Some points from my perspective. First NYC is not the country, despite what the newsies and govt seem to think. Why should a policy appropriate for NYC be inflicted on the rest of the country? Second, we know that the criminal (IMO) policy of placing C-19 infected people in nursing homes contributed greatly to the number of deaths there. Third, NYC involves some unique situations, like subways and overcrowded living in small apartments, that enhance the spread of the virus and the viral load. Fourth, NYC facilities have been the most liberal in determining cause of death = C-19 (to the extend of being fraudulent, IMO. C-19 increases the reimbursement rate and can result in other financial relief). Fifth, I can already hear ‘Steve’ howling, but NYC had a lot of incompetent/insufficiently trained people administering vents. They literally killed people (just more of the medical errors that kill 330,000 Americans every year).

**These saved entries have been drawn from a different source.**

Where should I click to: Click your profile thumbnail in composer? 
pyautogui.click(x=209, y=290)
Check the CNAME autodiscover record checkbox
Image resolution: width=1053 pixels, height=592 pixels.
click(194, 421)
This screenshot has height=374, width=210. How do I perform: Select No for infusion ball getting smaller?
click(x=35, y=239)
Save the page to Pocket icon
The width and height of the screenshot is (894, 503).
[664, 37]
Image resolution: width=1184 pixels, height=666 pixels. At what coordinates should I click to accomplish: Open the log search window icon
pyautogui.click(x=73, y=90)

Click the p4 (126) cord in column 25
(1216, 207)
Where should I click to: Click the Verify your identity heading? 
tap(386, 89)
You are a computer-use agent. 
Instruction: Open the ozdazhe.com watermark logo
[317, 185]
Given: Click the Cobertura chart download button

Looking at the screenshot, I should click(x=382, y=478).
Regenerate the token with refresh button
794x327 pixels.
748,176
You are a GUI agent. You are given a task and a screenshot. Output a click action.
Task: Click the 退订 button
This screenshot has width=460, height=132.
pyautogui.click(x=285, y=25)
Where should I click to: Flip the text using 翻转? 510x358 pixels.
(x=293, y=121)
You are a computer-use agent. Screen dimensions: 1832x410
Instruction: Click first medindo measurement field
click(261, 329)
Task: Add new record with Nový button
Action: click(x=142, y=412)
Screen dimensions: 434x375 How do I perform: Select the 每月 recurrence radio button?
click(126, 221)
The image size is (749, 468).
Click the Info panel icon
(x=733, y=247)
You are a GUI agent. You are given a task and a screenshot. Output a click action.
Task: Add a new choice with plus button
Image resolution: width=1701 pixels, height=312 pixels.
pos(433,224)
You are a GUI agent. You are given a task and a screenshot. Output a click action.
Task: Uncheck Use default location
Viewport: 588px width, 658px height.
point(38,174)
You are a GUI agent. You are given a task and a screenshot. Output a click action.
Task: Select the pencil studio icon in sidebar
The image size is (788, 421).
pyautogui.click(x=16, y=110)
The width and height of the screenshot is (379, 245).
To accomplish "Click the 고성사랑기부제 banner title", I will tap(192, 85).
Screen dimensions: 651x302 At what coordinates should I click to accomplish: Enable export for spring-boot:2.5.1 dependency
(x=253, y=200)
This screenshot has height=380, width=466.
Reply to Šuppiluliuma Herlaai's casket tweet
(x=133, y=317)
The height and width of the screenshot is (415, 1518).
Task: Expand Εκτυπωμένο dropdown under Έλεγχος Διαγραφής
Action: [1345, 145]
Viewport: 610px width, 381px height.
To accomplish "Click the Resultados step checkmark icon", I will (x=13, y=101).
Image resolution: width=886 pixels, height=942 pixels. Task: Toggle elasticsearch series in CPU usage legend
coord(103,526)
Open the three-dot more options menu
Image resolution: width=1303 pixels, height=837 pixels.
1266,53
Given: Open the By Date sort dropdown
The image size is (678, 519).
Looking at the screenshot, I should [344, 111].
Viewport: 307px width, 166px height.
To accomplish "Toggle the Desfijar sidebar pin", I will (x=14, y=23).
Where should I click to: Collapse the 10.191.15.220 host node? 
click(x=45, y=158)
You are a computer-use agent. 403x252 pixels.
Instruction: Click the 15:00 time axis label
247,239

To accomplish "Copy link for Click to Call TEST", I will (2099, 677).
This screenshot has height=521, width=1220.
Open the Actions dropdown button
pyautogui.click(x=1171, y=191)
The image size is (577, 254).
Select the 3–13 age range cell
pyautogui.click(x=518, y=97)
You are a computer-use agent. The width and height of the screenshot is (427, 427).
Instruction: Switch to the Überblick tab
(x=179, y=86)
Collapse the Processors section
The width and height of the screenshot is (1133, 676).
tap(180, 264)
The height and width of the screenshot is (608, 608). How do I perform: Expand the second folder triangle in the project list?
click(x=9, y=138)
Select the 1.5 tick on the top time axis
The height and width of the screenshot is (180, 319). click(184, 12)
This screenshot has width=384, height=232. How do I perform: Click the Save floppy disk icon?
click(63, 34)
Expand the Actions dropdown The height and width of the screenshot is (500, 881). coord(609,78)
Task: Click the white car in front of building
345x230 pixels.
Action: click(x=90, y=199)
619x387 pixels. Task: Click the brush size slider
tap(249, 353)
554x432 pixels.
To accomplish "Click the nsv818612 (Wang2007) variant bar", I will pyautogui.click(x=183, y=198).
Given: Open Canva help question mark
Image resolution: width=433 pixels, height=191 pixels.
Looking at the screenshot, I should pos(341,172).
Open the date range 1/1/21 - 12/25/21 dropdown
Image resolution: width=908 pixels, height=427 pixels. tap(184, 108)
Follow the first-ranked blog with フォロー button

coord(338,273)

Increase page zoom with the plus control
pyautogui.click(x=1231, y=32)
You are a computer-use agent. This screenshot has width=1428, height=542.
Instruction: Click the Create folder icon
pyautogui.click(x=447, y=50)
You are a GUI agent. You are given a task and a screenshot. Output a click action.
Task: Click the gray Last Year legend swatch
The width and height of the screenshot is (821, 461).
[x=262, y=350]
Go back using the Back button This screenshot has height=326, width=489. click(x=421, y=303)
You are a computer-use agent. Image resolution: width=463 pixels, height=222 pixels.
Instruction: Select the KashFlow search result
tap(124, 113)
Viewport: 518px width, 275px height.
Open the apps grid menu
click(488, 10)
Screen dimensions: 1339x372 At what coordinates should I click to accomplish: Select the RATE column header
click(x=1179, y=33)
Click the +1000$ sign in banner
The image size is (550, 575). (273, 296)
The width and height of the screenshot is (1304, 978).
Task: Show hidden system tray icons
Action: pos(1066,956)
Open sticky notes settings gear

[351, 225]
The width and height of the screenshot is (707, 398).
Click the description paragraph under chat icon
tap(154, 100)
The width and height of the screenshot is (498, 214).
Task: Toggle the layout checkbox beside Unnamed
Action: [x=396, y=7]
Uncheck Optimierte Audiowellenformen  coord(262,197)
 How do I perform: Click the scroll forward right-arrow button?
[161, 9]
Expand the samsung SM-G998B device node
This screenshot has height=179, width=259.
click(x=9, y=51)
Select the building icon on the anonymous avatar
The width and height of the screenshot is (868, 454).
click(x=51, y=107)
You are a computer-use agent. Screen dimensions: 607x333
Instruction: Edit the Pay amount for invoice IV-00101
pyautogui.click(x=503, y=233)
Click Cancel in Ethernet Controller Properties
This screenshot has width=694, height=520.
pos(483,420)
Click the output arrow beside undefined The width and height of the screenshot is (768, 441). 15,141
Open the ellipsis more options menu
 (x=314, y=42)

So, even though NYC is an outlier, it didn’t need to be as nearly as much of an outlier. In fact, had NYC handled the situation properly, I may have been more in line with other big cities.
JJackson,
Is it fair to assume that you agree that the CDC data confirms what I have been saying about a significant proportion of “excess deaths” being due to chronic and acute conditions other than C-19?
Eric I have not looked at the US cause of death categories so can not comment. NY was the first US city, as London was for us, and for the same reason – major point of entry for foreign travelers. Any city where public transport is commonly used to get to work is going to be a problem. Where I would caution is thinking New York is the only city to reach hospital saturation point I think it is merely the first. With only about 1% infected in the US this virus still has a very long way to go before it slows down. While it may not seem like it this outbreak has not really started yet. The US data show of the resolved case 89% survived and 11% died.
JJackson,
Well, you should look at it. It show the component causes of the excess deaths. It’s one of the radio buttons you can push on the graph I linked to that you have already taken the time to look at. It refreshes the graph in about 2 seconds. IMO, you cannot speak intelligently about C-19 mortality until you have thought about the excess deaths and how a large proportion are not due to viral causes.